Goal of the exercise: Using the data below, restate exactly every line from the one with "Open Cloud Logging from the ログ section" up to and including the one with "You are a computer-use agent. 630x409 pixels.". No picture belongs in it.

Record set:
——

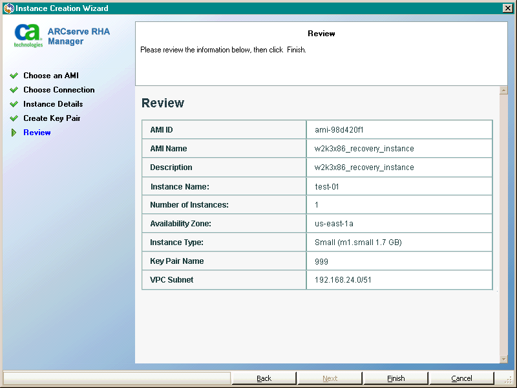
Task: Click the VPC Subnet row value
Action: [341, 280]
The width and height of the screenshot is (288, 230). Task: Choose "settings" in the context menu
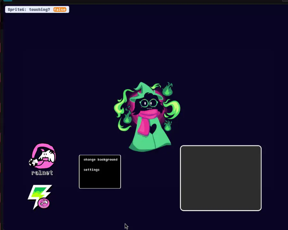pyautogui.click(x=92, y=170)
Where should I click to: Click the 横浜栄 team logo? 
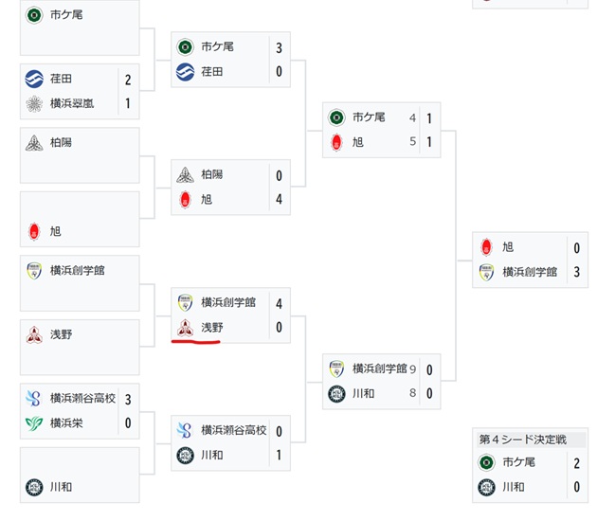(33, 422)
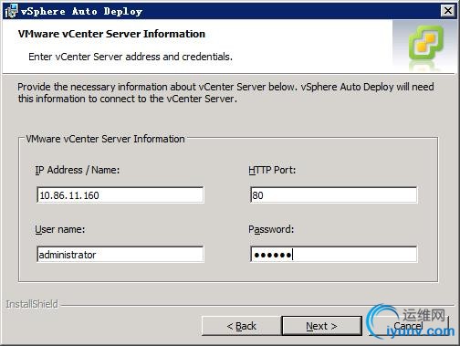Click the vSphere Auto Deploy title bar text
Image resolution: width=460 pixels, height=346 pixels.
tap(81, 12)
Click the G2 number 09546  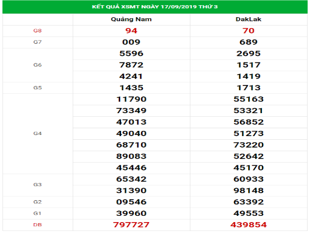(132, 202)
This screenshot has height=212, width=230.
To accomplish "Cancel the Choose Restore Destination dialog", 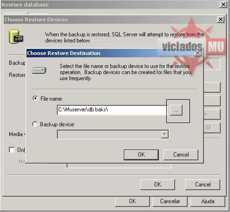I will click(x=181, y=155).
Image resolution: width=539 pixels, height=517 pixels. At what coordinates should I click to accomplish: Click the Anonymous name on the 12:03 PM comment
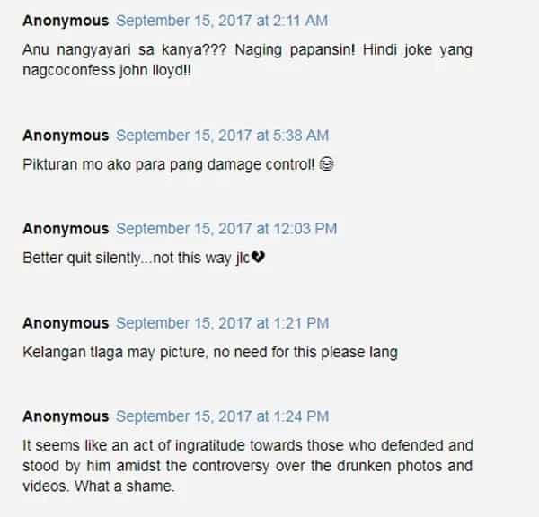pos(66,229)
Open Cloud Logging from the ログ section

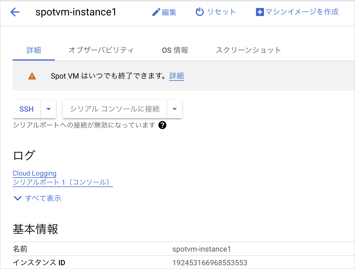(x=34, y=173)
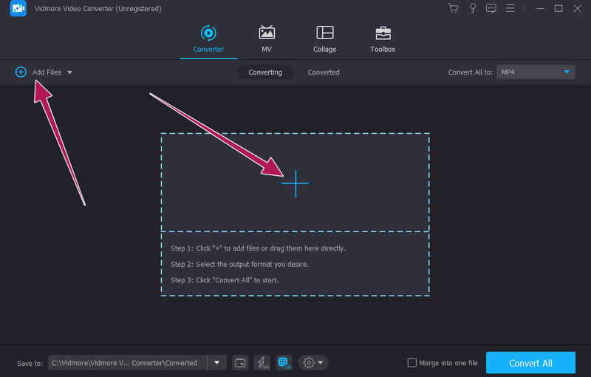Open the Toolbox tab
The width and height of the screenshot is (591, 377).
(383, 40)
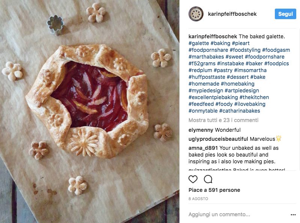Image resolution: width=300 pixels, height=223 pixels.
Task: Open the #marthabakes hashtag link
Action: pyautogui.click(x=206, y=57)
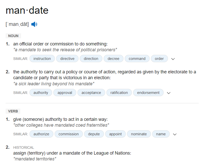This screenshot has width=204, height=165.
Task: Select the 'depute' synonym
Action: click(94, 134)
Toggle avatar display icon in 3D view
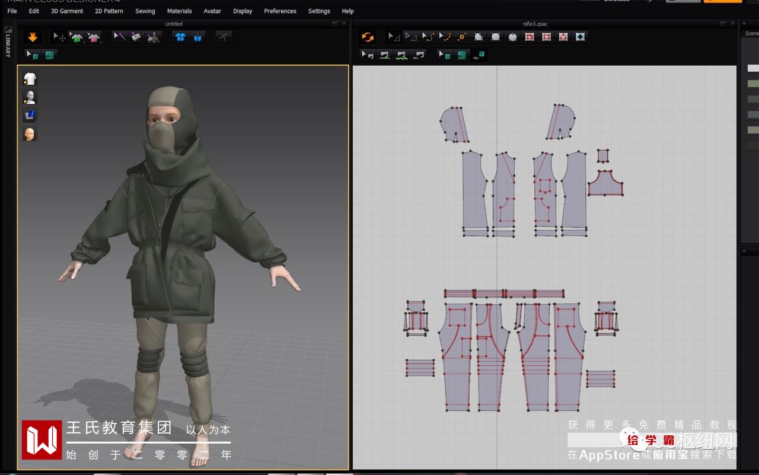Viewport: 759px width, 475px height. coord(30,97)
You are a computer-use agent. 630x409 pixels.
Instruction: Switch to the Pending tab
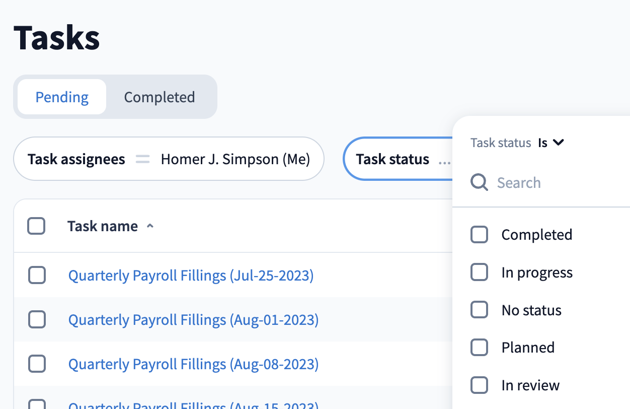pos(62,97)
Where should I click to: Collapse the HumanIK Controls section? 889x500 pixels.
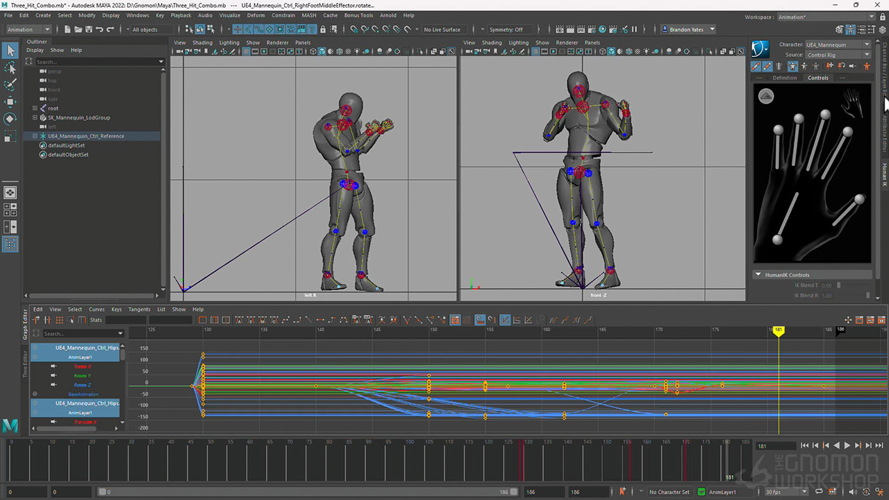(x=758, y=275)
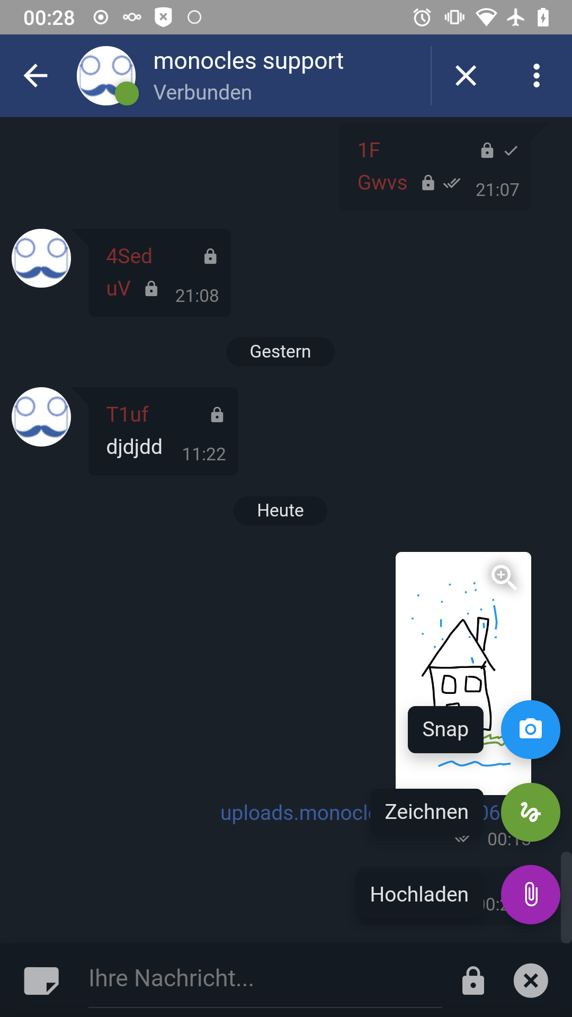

——

Reply:
Open Cloud Logging from the ログ section

(x=34, y=173)
Open the Toolbox tab
The width and height of the screenshot is (591, 377).
(383, 40)
Image resolution: width=300 pixels, height=223 pixels.
Task: Open the #marthabakes hashtag link
Action: pyautogui.click(x=206, y=57)
This screenshot has width=204, height=165.
Task: Select the 'depute' synonym
Action: click(94, 134)
Toggle avatar display icon in 3D view
Viewport: 759px width, 475px height. coord(30,97)
You are a computer-use agent. 630x409 pixels.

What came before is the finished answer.